§ REQUIREMENT
Exact copy, no pictures: take the lines of the listing below from the first through the one containing "Click the From Investing legend swatch".

[[ RECORDS SUPPLIED, beginning ]]

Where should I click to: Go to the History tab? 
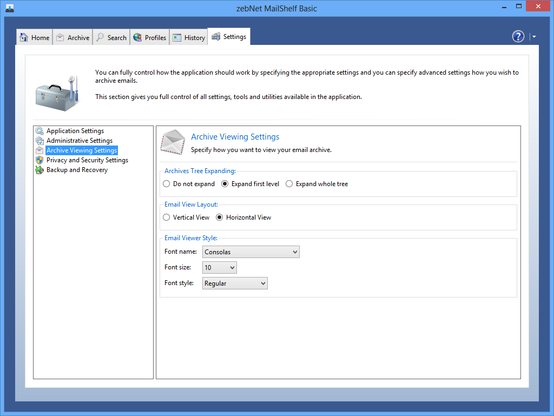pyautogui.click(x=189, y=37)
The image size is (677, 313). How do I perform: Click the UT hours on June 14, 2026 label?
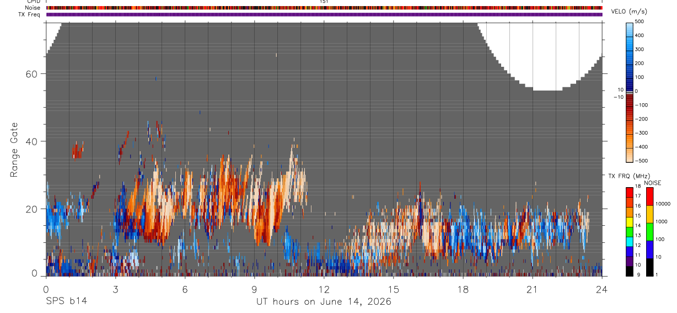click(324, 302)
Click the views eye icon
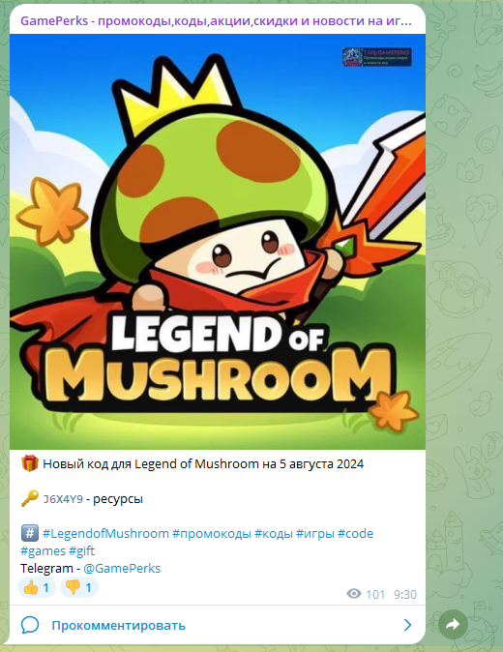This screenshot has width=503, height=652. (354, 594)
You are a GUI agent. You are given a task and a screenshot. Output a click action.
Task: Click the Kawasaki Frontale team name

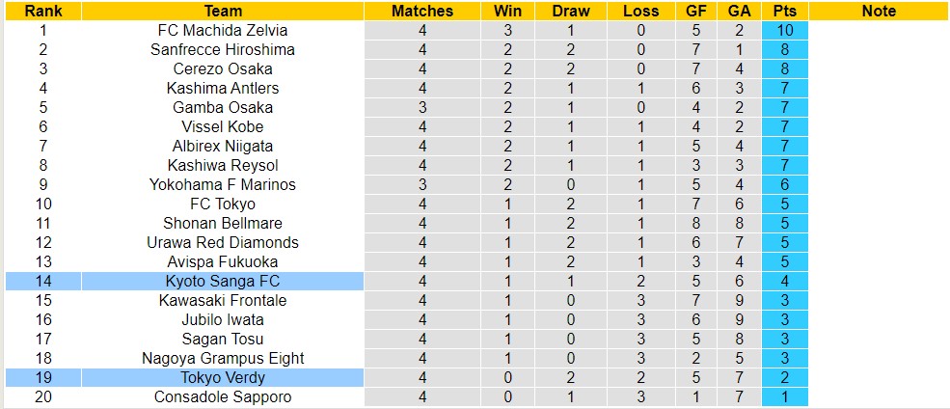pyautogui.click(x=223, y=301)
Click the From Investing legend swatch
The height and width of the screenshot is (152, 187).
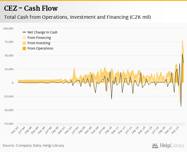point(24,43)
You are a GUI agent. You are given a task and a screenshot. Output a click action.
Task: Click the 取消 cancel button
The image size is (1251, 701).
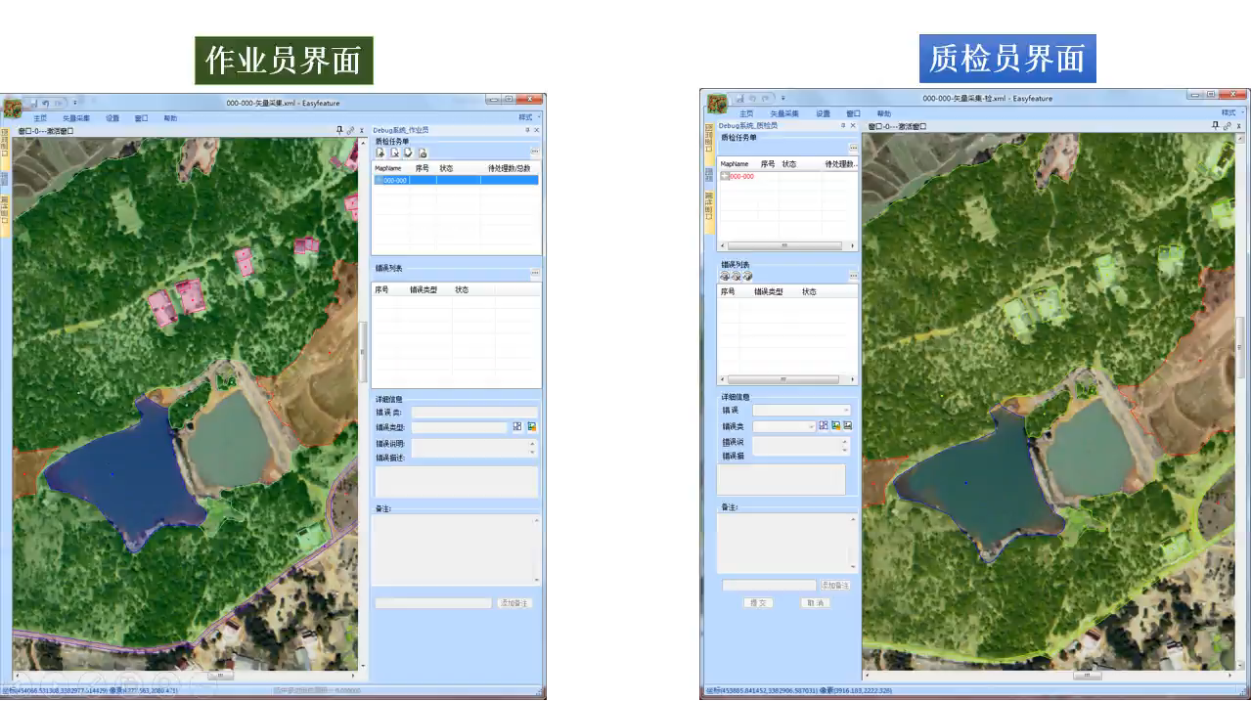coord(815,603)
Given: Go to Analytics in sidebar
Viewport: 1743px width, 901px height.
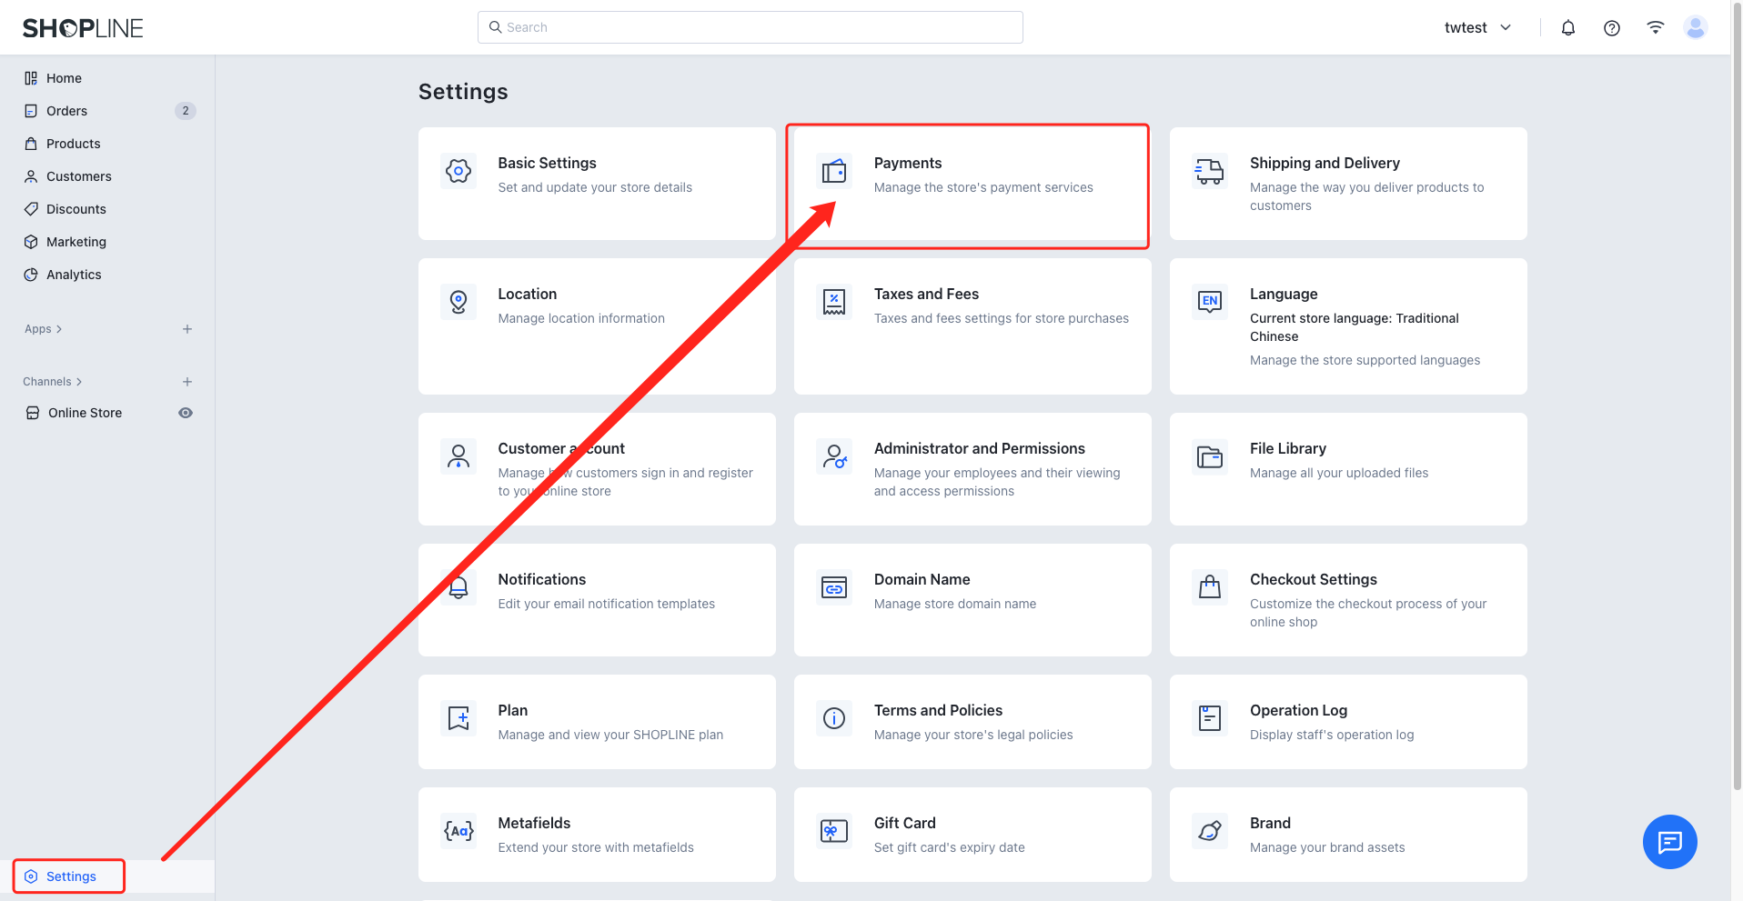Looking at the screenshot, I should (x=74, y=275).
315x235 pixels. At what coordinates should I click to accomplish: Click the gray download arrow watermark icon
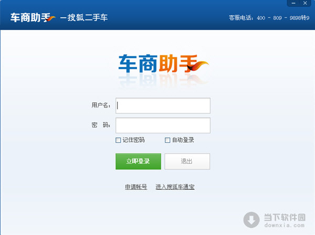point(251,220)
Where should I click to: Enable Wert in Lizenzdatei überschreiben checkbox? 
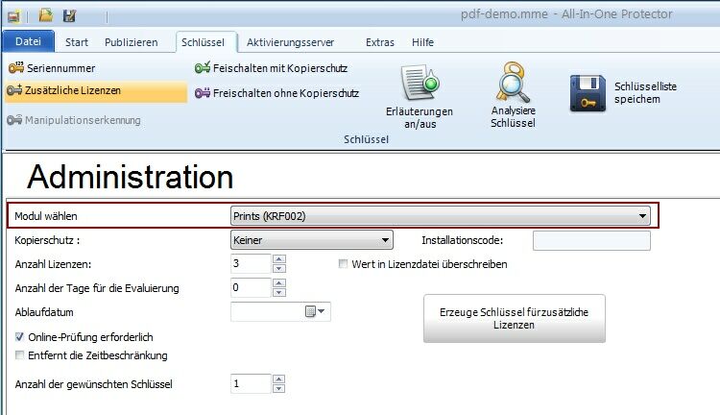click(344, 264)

[[ RECORDS SUPPLIED, end ]]

§ EXERCISE RESULT
Where should I click to: Go to the History tab? 
pyautogui.click(x=189, y=37)
The image size is (677, 313). How do I perform: Click the UT hours on June 14, 2026 label?
click(324, 302)
Click the views eye icon
This screenshot has width=503, height=652. (354, 594)
You are a GUI agent. You are given a task and a screenshot. Output a click action.
Task: Click the Kawasaki Frontale team name

pyautogui.click(x=223, y=301)
Click the From Investing legend swatch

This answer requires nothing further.